Soutien au Musée du sel de MARSAL

L'impôt sur le sel


Le sel a constitué une source privilégiée de recettes fiscales dès la plus haute antiquité.
L'archéologie a révélé des traces d'un impôt sur le sel en Chine sous l'Empereur Yu , à la fin du IIème millénaire avant notre ère.
Au VIIème siècle avant J-C, le commerce du sel y devient un monopole impérial.
Nous savons que l'impôt sur le sel existait en Egypte et en Syrie sous les successeurs d'Alexandre le Grand.
Dans le monde romain on attribue son institution à l'un des premiers Rois de Rome bâtisseur de salines,
 Ancus Marcius.
Le censeur Marcus Livius, qui en augmenta les droits reçut le nom de Salinator .
Si tous les états ont ainsi taxé le sel, c'est que celui-ci était la matière imposable idéale : les moyens de productions concentrés et trés localisés permettaient une surveillance facile.
Cet impôt semblait équitable, puisque consommé par tout le monde en quantité apparament égale, le fisc pouvait en calculer facilement les rentrées fiscales.
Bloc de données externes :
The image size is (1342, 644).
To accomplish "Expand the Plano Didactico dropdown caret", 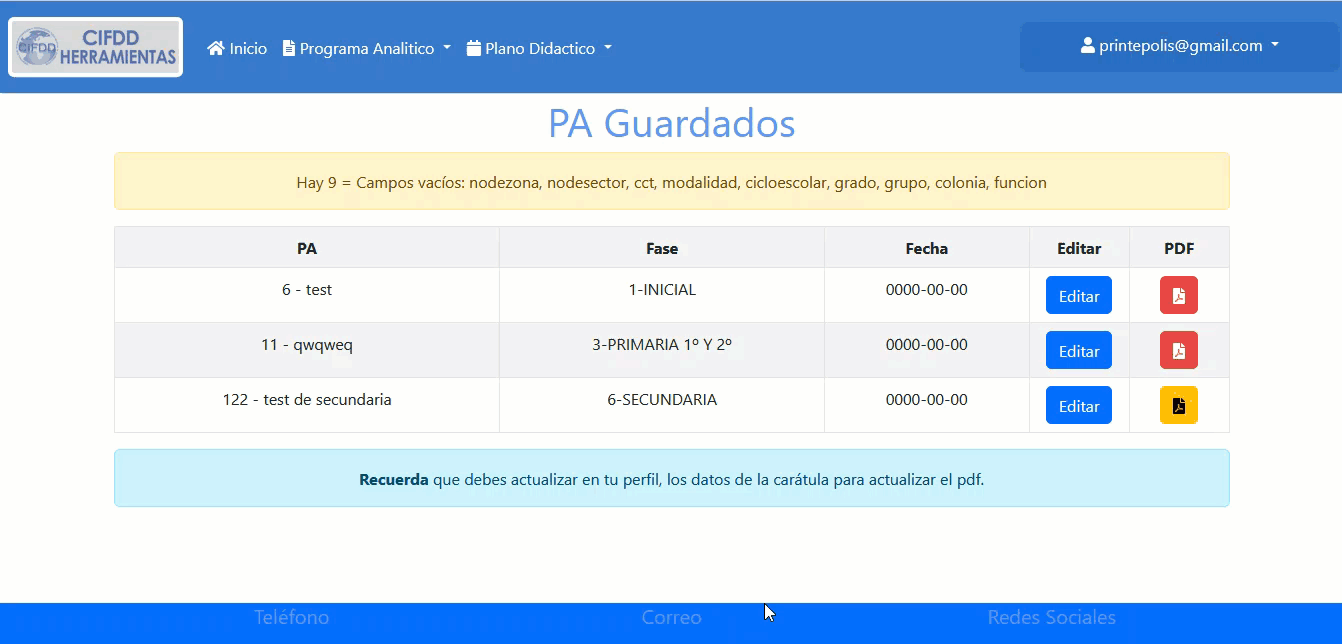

C'est en France que cet impôt appelé « gabelle » fut le plus durable, le plus constant, le plus éprouvant et donc le plus impopulaire.

La gabelle était levée par une Compagnie de financiers, la Ferme générale, à qui le roi en affermait la perception. Les fermiers généraux et leurs innombrables commis étaient universellement détestés.


Recouvrements des impôts indirects par les Gabelous, en 1780 la gabelle en faisait partie.
C'est le Radeur, Officier des gabelles, qui avait pour fonction de mesurer le sel
en le rasant sur un minot ( mesure à sel de 52 l ).
A gauche un banc à sel servant à son transport vers les greniers royaux . 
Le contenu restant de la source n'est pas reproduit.